Stored items:
* * * * * * * * *

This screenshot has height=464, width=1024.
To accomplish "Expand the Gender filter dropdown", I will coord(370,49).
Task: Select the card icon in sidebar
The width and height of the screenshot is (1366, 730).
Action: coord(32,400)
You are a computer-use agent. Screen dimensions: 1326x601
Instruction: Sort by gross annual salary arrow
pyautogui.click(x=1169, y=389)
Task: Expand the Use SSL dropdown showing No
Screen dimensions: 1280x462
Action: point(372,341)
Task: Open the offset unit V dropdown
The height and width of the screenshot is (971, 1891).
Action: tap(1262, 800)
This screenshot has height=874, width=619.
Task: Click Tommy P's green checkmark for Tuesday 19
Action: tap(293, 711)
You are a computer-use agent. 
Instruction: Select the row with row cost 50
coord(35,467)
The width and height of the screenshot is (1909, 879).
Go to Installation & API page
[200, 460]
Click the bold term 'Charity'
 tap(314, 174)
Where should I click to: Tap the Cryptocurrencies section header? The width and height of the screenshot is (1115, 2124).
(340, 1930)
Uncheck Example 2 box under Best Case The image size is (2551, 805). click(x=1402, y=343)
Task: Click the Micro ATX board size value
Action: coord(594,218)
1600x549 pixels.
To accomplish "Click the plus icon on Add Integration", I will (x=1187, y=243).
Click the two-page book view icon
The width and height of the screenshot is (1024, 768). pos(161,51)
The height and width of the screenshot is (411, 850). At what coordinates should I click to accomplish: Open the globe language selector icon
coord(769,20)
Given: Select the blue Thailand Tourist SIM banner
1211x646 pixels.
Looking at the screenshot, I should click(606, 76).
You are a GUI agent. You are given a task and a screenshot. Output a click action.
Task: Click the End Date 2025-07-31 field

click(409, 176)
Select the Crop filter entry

* * * * * * * * *

Please give again the lines above between the line holding "The height and width of the screenshot is (411, 850)." and the line holding "You are a GUI", inclusive, exactly as they are and with nothing added.

Solution:
The height and width of the screenshot is (411, 850). At what coordinates should I click to accomplish: Open the globe language selector icon
coord(769,20)
Given: Select the blue Thailand Tourist SIM banner
1211x646 pixels.
Looking at the screenshot, I should click(606, 76).
You are a GUI agent. You are given a task and a screenshot. Output a click action.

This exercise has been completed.